__TASK OBJECTIVE__
Below are the entries; count the lines in them that contain the word "pixels" and give only the number.

__RECORD SET__
****

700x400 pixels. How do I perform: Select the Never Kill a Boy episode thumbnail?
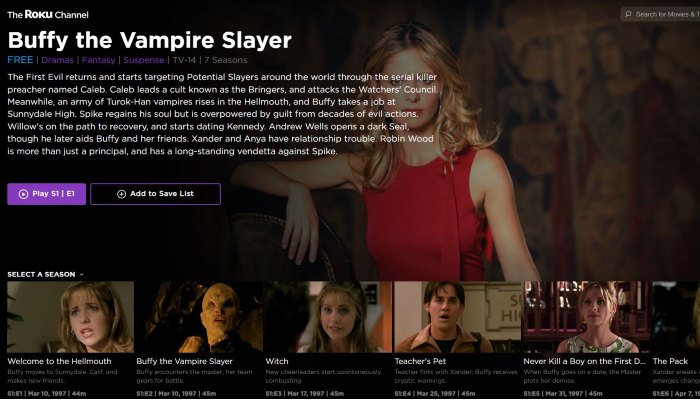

****

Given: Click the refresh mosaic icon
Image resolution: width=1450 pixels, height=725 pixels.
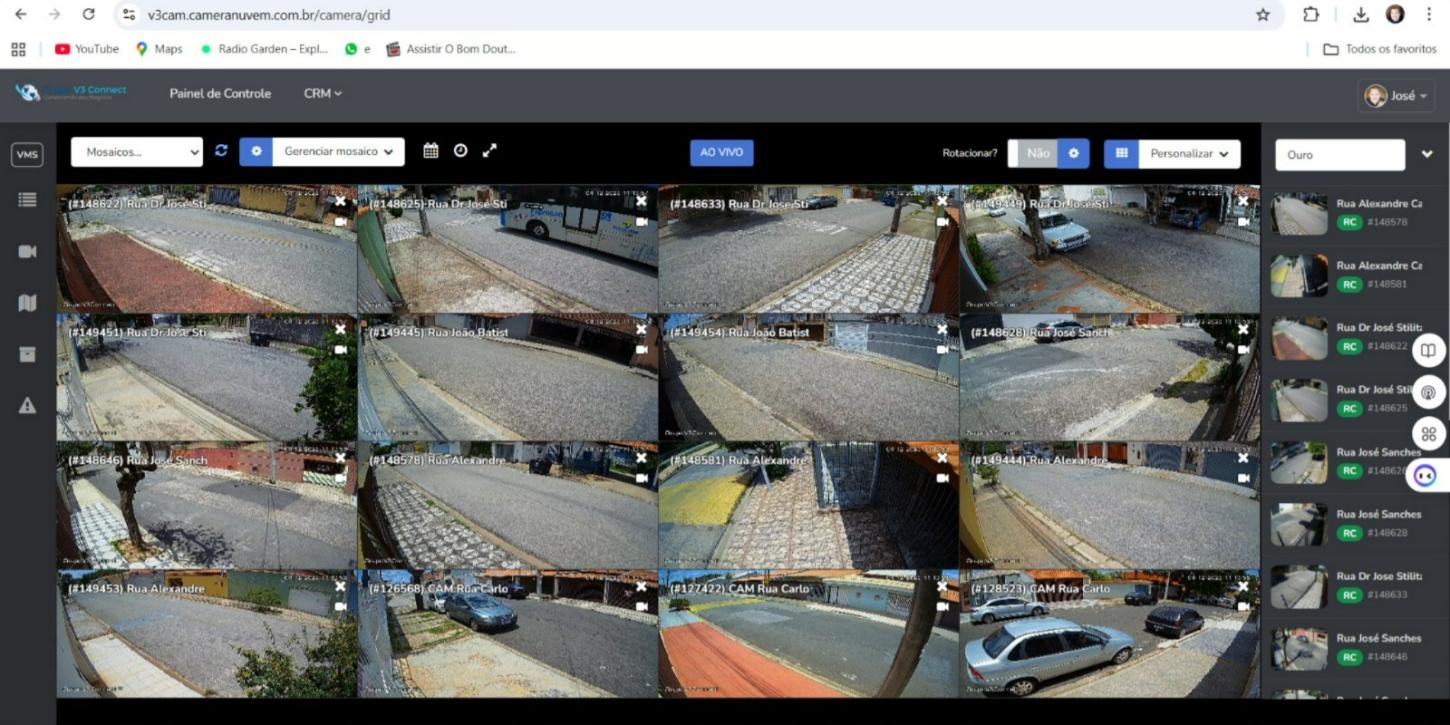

****

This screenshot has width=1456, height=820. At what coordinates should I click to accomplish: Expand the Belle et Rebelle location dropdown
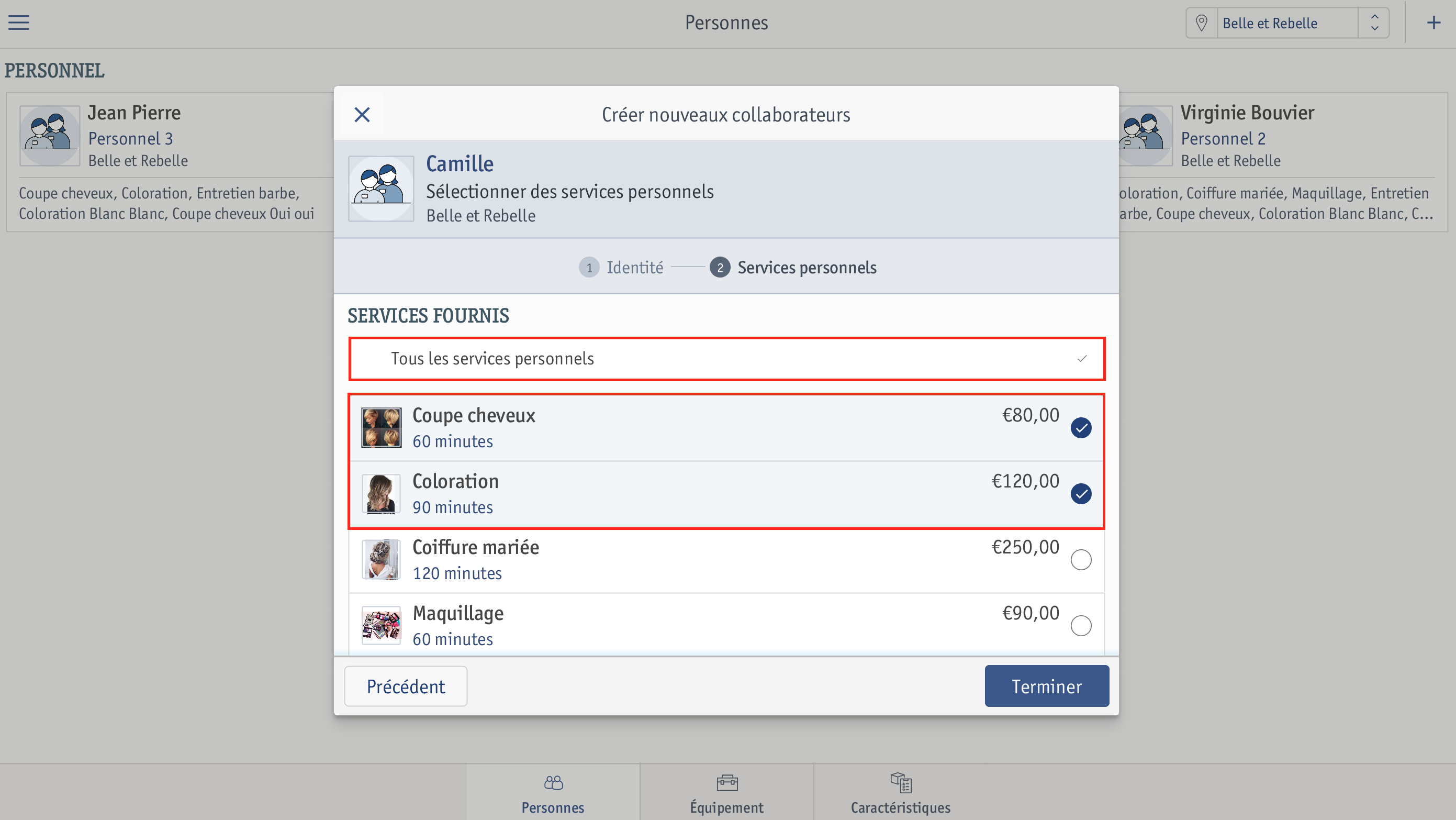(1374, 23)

****

__SOLUTION FOR THIS EXERCISE__
2